In 1895 Wilhelm Konrad Röntgen, Professor of Physics at the University of Würzburg, noticed by accident that a paper-screen covered with barium platinocyanide became fluorescent without any apparent cause. He had at the time a cathode-ray tube going -- an apparatus used to study the conduction of electricity through gases -- which was enclosed in a box of black cardboard. But in those days there was no radiation known hard enough to penetrate black cardboard, and such a thing was in fact considered to be impossible. Röntgen immediately accepted the impossible as true: the fluorescent glow which he saw on t
he screen must be caused by rays of an unknown kind, emitted by the tube, and capable of traversing the black cardboard. Within a few weeks he had demonstrated that the rays were equally capable of traversing human flesh and showing the outline of the bones as shadows cast upon the luminous screen. He called them X-rays.
Some few weeks later, Henri Becquerel saw a demonstration of Röntgen's X-rays at a meeting of the French Academy of Sciences. Becquerel's father and grandfather had also been professors of physics and members of the Academy; they had taken a special interest in the fluorescent glow which certain substances -- among them uranium compounds -- emit, when exposed to light. He therefore immediately formed the -- wrong -- theory that X-rays were a normal accompaniment of the fluorescent glow, and he set out to prove this theory by experiment. He wrapped a photographic plate into heavy black paper to screen it from ordinary light. On top of the paper-wrapping he laid some crystals of the uranium compound; between the crystals and the wrapping he placed a bit of metal with holes in it. Then he placed this whole arrangement outside his window so that the sun's rays should set the uranium aglow with fluorescence, and thereby set the X-rays going across the wrapper. This worked admirably: when he developed his plates the rays had penetrated the wrapping and produced a photograph of the holes in the metal. It was a wonderful example of an experiment confirming a prediction based on a false hypothesis.
No sooner had he communicated his results to the Academy, when the sky clouded over, and Becquerel put his plates and the uranium into a dark drawer. Here the crystals were shut off from the sunlight; hence there was no fluorescent glow; hence there could be no X-rays to blacken the photographic plate. But when he took them out of the drawer, the plates were blackened nevertheless. Once more the impossible had happened; and once more a reversal of logic brought the solution. The fluorescent glow had been caused by the X-rays -- and not the other way round. Becquerel now tried non-fluorescent uranium compounds and found that they, too, produced rays. He tried other fluorescent materials which did not contain uranium, and found that they did not produce the rays. That clinched the matter: the source of the rays, the radio-active agent, was the uranium itself. It was from here that the Curies took over.

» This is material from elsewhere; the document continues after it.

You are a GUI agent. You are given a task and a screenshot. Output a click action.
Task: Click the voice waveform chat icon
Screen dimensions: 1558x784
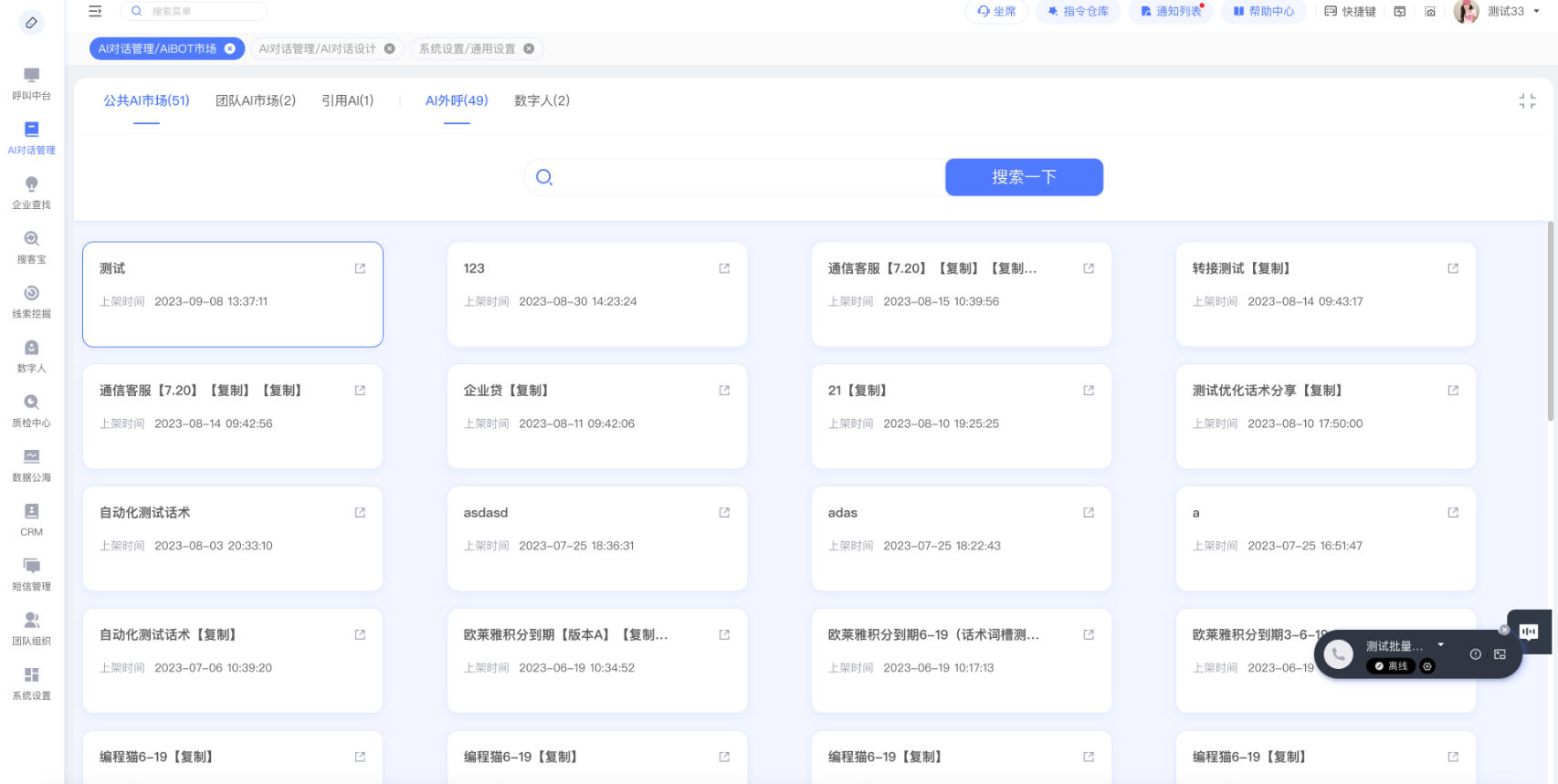(1528, 632)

Perhaps the prettiest example of reasoning in reverse gear is the invention of the phonograph.
As a young man Edison worked as a telegraphist. His main job was the taking of messages from the Morse-ticker by ear; if the line was bad, the ticking became blurred, and he had to rely on guessing. This annoyed him all the more as, owing to an earlier accident, Edison was partially deaf. So the young telegraphist invented a simple Morse-signal-recording apparatus. It consisted mainly of a paper disc, which was made to rotate like the gramophone disc of the future; on the disc the incoming dots and dashes were recorded as indentations. But from the telegraph company's point of view transcribing from the record instead of doing it directly by ear from the ticker was a sheer waste of time; Edison, then seventeen, lost his job.

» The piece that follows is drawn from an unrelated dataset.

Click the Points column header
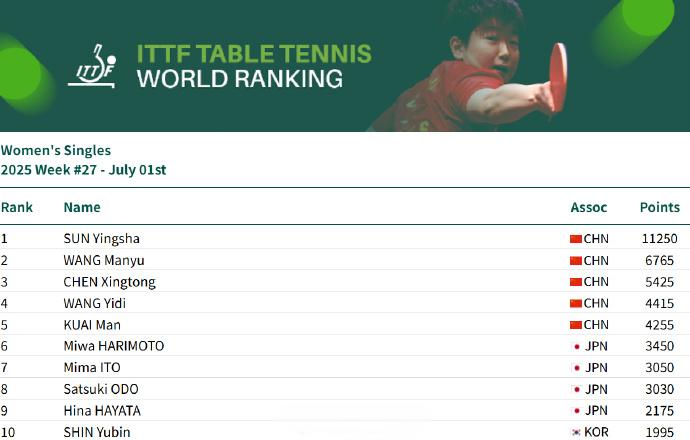660,207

Eleven years later, in the first laboratory of his own, he was working on about fifty inventions simultaneously -- among them the typewriter and an improved telegraph-recorder, on which the incoming dots and dashes were embossed by a needle. When the message was to be sent on to another station, the paper disc was placed on a transmitting machine with a contact lever which moved up and down according to the indentations on the disc. It was a gadget with the sole purpose of recording and transmitting electrical impulses, and had nothing whatsoever to do with the production of sounds. Yet it did produce purely accidental sounds -- because the lever, while tracing the embossed dots and dashes, was apt to rattle; and when the disc was rotated very quickly this rattle became a hum, then something like a musical sound. A sudden reversal of logic and the phonograph was born.

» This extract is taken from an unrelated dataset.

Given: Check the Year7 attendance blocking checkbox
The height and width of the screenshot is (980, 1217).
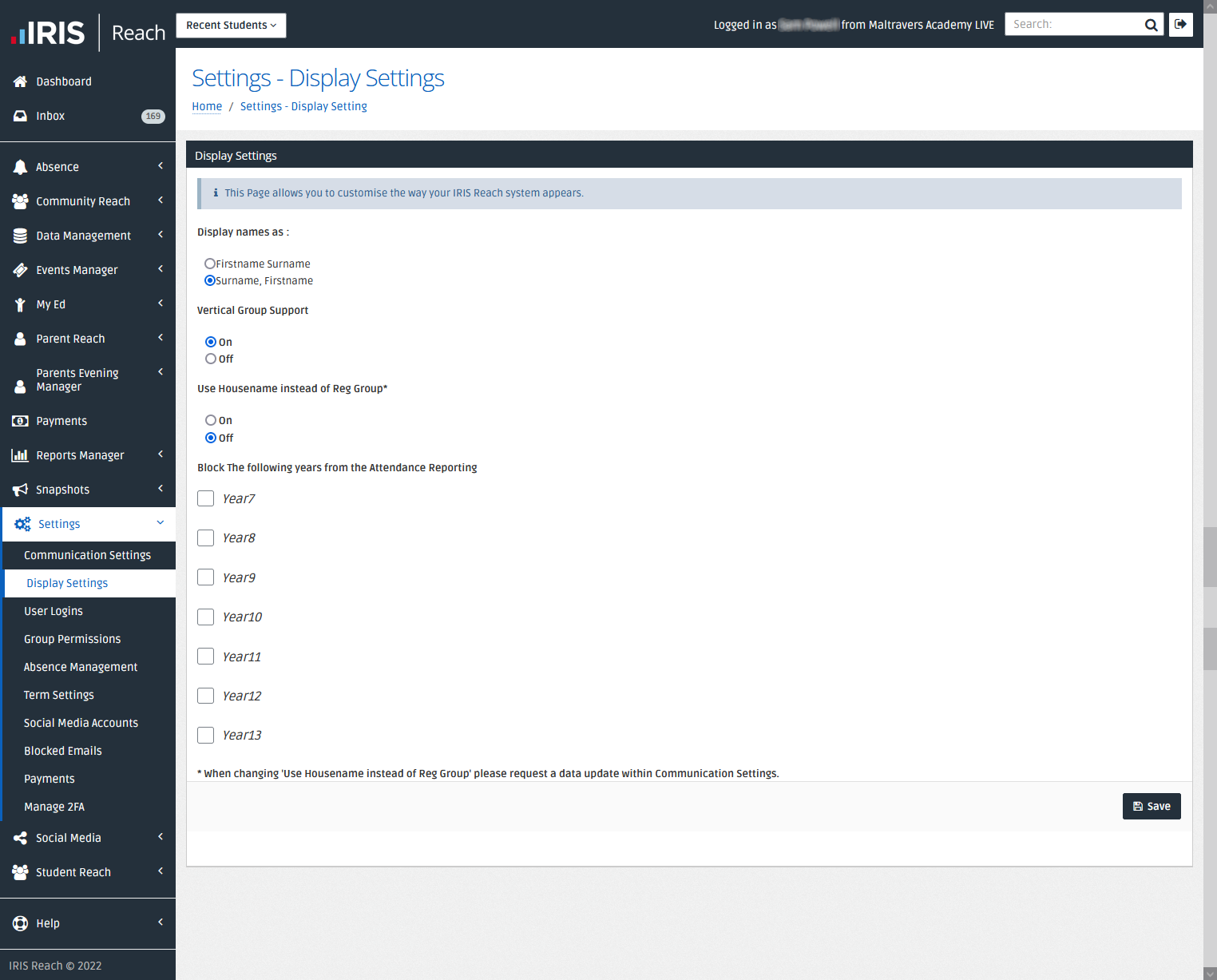Looking at the screenshot, I should (x=205, y=498).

The rest was a matter of elaboration. Instead of a paper disc, Edison proposed to use a cylinder covered with soft tin-foil; instead of attaching the needie to a Morse-telegraph, he attached it to a membrane set into vibration by the waves of sound. He made a sketch of the machine, and gave it to one of his workmen, a certain John Kruesi. It cost altogether eighteen dollars to build it, but Kruesi had no idea what the contraption was for. When it was finished Edison shouted at it: 'Mary had a little lamb.' Then he turned the handle of the recording cylinder:
'The machine reproduced perfectly. Everybody was astonished. . . . ' And that was that. To quote once more the jargon of communication engineering: the background 'noise' of the vibrating lever had been turned into 'information'.
We have met the same kind of logical mirror-writing in humour -- 'a sadist is a person who is kind to a masochist', 'operation successful, patent dead'. All jokes based on a turning-the-tables technique show the same pattern (for instance, the Prince and the Retainer story on p. 84).
In the classical tragedy, on the other hand, it is the gods, or the stars, who turn the tables on the mortal hero, or lure him into appointments in Samara. They particularly like to use seemingly harmless coincidences -- the blind gaps in the meaningful order of events -- as levers of destiny. In later forms of literature, it is characters which are made to stand on their heads, or are turned inside out like a glove. Prince Mishkin, the 'Idiot', is revealed as a sage in reverse; saints are sinners, sinners are saints, heroes are cowards, adults are children, and every Jekyll has something to Hyde.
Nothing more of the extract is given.